"Pour nous, c’est émouvant que la Guyane existe dans le cadre de cette institution extrêmement prestigieuse qu’est l’académie des Césars" avoue Audrey Jean-Baptiste. "Écoutez le battement de nos images", le court-métrage documentaire qu’elle a réalisé en 2021 avec son frère Maxime concourt en effet ce vendredi lors de la cérémonie des Césars.
S’ils ont déjà été sélectionnés dans plus d’une centaine de festivals autour du monde, dont le célèbre Sundance aux États-Unis, les Césars ont eu saveur particulière pour les deux Guyanais. "C’est un honneur, on n’avait pas du tout prévu d’arriver jusque-là, rit Maxime Jean-Baptiste. Mais c’est important, pour notre travail en tant que cinéaste, mais c’est aussi important pour nous de représenter la Guyane, et cette histoire-là en particulier, des expropriations."
Seize minutes d’archives et de témoignages sur la construction du centre spatial guyanais à Kourou, et surtout une histoire.

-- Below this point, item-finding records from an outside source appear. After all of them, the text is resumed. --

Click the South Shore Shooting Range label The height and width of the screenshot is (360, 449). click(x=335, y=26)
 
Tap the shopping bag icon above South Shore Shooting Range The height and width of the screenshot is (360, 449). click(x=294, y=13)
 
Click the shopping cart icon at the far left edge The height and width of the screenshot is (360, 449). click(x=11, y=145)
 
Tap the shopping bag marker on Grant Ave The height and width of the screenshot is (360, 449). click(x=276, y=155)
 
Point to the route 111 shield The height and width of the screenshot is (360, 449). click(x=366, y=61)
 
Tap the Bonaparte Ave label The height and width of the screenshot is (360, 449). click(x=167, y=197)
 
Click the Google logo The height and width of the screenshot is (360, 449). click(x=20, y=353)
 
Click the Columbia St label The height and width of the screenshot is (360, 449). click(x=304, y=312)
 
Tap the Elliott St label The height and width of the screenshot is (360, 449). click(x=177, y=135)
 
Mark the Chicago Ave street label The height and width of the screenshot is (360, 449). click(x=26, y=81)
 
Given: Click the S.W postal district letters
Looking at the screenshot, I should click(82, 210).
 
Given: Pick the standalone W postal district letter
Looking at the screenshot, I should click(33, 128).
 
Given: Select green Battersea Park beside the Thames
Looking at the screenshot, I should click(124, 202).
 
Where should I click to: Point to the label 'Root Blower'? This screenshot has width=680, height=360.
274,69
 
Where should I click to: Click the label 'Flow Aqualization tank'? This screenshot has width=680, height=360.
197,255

Celle des plus de 600 Guyanais et Guyanaises expropriés pour mener à bien ce projet. "On a voulu aborder la conquête spatiale française d’un point de vue guyanais, puisqu’on connaissait cette histoire des expropriés" argumente Audrey Jean-Baptiste.
Pour leur première coréalisation, quoi de mieux que ce sujet pour Audrey et Maxime Jean-Baptiste. Le court-métrage s’inscrit dans un appel à projets lancé par le CNES pour faire un film à partir d’images d’archives. "L’année où on a décidé de candidater, le thème était la construction du centre spatial de Guyane à Kourou. On a été tout de suite intéressé tous les deux, assez vite, on s’est dit que c’était l’occasion de travailler ensemble sur un film. » poursuit Audrey.

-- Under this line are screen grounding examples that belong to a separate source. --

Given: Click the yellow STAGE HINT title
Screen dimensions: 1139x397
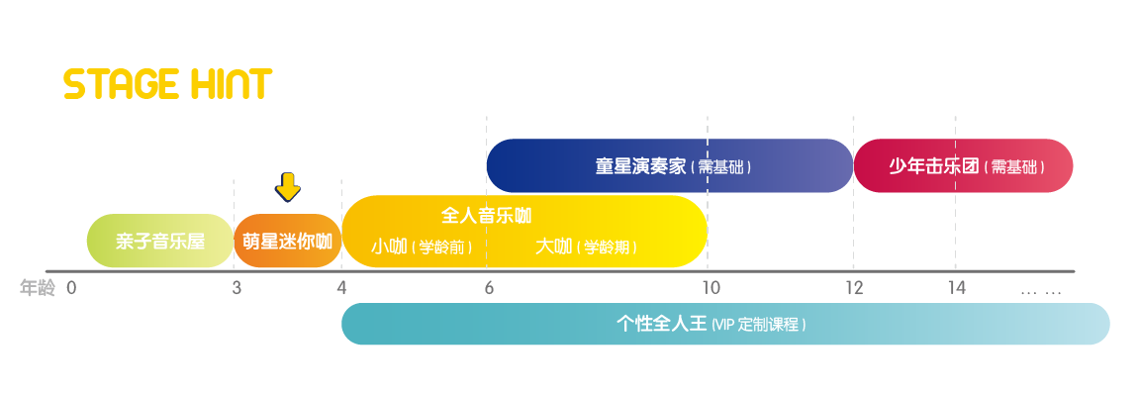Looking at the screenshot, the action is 168,84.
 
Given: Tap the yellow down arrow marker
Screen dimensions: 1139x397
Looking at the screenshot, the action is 288,187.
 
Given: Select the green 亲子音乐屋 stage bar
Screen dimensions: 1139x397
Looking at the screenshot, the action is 160,241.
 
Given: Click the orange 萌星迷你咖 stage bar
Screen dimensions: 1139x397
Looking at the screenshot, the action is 288,241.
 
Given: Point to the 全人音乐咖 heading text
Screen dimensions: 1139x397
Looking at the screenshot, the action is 486,215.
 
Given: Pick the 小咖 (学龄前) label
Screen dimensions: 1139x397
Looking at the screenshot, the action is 422,248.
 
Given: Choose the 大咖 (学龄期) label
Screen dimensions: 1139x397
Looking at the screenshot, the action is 586,248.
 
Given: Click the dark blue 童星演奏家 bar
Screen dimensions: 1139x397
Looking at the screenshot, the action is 670,165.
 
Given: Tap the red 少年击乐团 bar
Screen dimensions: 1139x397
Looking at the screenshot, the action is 963,165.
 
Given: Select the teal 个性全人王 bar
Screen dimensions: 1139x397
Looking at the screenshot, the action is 725,324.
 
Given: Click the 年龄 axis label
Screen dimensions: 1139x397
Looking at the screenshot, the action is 37,289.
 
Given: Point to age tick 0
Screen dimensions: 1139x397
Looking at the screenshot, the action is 71,288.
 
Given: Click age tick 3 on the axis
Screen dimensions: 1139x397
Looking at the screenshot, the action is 237,288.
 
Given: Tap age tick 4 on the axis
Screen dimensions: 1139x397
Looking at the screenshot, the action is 342,288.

La mémoire du rapport au spatial en Guyane
"Ce n'est pas juste un film, c’est un lieu où on peut se renseigner sur l’histoire, observe Maxime Jean-Baptiste. Connaitre des faits et mieux comprendre que l’aventure spatiale en Guyane, elle a un prix. Je pense que le film peut aussi faire office d’archives." Pour le frère et la sœur, cette histoire particulière des expropriations, très peu connue de l’Hexagone, évoque plus largement le rapport de fascination et de distance qu’ont les guyanais avec l’aventure spatiale de Kourou. Alors, les témoignages interprétés par la comédienne kouroucienne Rose Martine, côtoient les images d’archives datant de plus de 60 ans.
Au-delà de cette histoire particulière et de l’issue de la cérémonie, c’est la Guyane qu’Audrey et Maxime Jean-Baptiste veulent représenter aux Césars. "De ma vie d’adulte cinéphile, je n’ai pas vu de film guyanais aux Césars, peut-être qu’il y en a eu avant et on n’a pas la mémoire de ça, mais rien que ça au-delà du film pour nous, c'est une grande fierté" conclue Audrey. Sentiment partagé par son frère Maxime, qui espère que le cinéma ultramarin pourra se faire une place plus nette dans le paysage français : "On minimise beaucoup les territoires d’outre-mer, comme des territoires de seconde zone qui n’ont rien à dire alors que pas du tout. Il y a un cinéma, une culture qui est propre. Des désirs et des façons de voir le cinéma, et c’est très important de dire ça".
Les deux jeunes réalisateurs guyanais sont déjà lancés dans leur seconde collaboration, un film documentaire de Maxime, coécrit avec Audrey, sur l’histoire de leur cousin Lucas Diomar, tué à Cayenne en 2012.